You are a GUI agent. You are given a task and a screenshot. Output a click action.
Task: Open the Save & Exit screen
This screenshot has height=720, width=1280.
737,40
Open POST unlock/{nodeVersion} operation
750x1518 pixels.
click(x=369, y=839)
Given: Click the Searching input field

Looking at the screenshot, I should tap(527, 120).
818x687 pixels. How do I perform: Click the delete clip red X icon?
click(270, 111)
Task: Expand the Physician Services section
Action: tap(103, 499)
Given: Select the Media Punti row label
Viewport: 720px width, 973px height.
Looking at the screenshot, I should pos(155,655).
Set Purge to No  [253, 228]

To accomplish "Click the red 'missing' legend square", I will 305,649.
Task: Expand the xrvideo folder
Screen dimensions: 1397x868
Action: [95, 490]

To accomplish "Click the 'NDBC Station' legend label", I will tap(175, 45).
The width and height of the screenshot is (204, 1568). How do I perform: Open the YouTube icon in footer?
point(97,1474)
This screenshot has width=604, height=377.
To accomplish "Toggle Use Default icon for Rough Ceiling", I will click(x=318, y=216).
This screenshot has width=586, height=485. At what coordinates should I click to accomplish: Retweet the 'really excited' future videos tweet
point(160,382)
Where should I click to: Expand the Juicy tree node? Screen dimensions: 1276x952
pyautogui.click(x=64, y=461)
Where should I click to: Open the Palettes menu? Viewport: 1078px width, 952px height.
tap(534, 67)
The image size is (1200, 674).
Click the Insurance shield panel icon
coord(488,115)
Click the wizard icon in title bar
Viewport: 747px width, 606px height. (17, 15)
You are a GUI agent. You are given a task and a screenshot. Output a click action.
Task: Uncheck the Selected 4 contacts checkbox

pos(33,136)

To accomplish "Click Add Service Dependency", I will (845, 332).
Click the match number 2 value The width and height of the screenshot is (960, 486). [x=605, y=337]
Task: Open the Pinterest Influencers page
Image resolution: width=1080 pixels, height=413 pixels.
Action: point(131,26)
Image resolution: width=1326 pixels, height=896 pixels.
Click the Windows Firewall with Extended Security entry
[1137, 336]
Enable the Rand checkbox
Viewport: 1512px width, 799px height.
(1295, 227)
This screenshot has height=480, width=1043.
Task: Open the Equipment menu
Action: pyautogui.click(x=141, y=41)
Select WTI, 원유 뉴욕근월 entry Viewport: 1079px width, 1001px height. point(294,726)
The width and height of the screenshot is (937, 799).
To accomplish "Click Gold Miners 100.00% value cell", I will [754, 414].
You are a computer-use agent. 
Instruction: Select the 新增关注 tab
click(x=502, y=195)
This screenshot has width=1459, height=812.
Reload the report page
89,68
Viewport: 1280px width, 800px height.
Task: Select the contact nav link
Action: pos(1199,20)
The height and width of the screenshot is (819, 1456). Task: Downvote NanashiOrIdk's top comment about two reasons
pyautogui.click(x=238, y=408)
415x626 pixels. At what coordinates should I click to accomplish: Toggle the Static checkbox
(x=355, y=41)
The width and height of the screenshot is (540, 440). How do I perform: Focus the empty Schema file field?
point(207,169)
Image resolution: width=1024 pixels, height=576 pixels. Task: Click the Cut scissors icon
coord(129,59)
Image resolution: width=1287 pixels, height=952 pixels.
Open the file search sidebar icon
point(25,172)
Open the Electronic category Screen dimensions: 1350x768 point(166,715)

▬▬▬▬▬▬

What is asked: Reproduce all of the data above verbatim, line for line.

Task solution:
You are a GUI agent. You are given a task and a screenshot. Output a click action.
Task: Open the Save & Exit screen
This screenshot has height=720, width=1280.
737,40
Open POST unlock/{nodeVersion} operation
750x1518 pixels.
click(x=369, y=839)
Given: Click the Searching input field

Looking at the screenshot, I should tap(527, 120).
818x687 pixels. How do I perform: Click the delete clip red X icon?
click(270, 111)
Task: Expand the Physician Services section
Action: tap(103, 499)
Given: Select the Media Punti row label
Viewport: 720px width, 973px height.
Looking at the screenshot, I should pos(155,655).
Set Purge to No  [253, 228]

To accomplish "Click the red 'missing' legend square", I will 305,649.
Task: Expand the xrvideo folder
Screen dimensions: 1397x868
Action: [95, 490]

To accomplish "Click the 'NDBC Station' legend label", I will tap(175, 45).
The width and height of the screenshot is (204, 1568). How do I perform: Open the YouTube icon in footer?
point(97,1474)
This screenshot has width=604, height=377.
To accomplish "Toggle Use Default icon for Rough Ceiling", I will click(x=318, y=216).
This screenshot has width=586, height=485. At what coordinates should I click to accomplish: Retweet the 'really excited' future videos tweet
point(160,382)
Where should I click to: Expand the Juicy tree node? Screen dimensions: 1276x952
pyautogui.click(x=64, y=461)
Where should I click to: Open the Palettes menu? Viewport: 1078px width, 952px height.
tap(534, 67)
The image size is (1200, 674).
Click the Insurance shield panel icon
coord(488,115)
Click the wizard icon in title bar
Viewport: 747px width, 606px height. (17, 15)
You are a GUI agent. You are given a task and a screenshot. Output a click action.
Task: Uncheck the Selected 4 contacts checkbox

pos(33,136)

To accomplish "Click Add Service Dependency", I will (845, 332).
Click the match number 2 value The width and height of the screenshot is (960, 486). [x=605, y=337]
Task: Open the Pinterest Influencers page
Image resolution: width=1080 pixels, height=413 pixels.
Action: point(131,26)
Image resolution: width=1326 pixels, height=896 pixels.
Click the Windows Firewall with Extended Security entry
[1137, 336]
Enable the Rand checkbox
Viewport: 1512px width, 799px height.
(1295, 227)
This screenshot has height=480, width=1043.
Task: Open the Equipment menu
Action: pyautogui.click(x=141, y=41)
Select WTI, 원유 뉴욕근월 entry Viewport: 1079px width, 1001px height. point(294,726)
The width and height of the screenshot is (937, 799).
To accomplish "Click Gold Miners 100.00% value cell", I will [754, 414].
You are a computer-use agent. 
Instruction: Select the 新增关注 tab
click(x=502, y=195)
This screenshot has width=1459, height=812.
Reload the report page
89,68
Viewport: 1280px width, 800px height.
Task: Select the contact nav link
Action: pos(1199,20)
The height and width of the screenshot is (819, 1456). Task: Downvote NanashiOrIdk's top comment about two reasons
pyautogui.click(x=238, y=408)
415x626 pixels. At what coordinates should I click to accomplish: Toggle the Static checkbox
(x=355, y=41)
The width and height of the screenshot is (540, 440). How do I perform: Focus the empty Schema file field?
point(207,169)
Image resolution: width=1024 pixels, height=576 pixels. Task: Click the Cut scissors icon
coord(129,59)
Image resolution: width=1287 pixels, height=952 pixels.
Open the file search sidebar icon
point(25,172)
Open the Electronic category Screen dimensions: 1350x768 point(166,715)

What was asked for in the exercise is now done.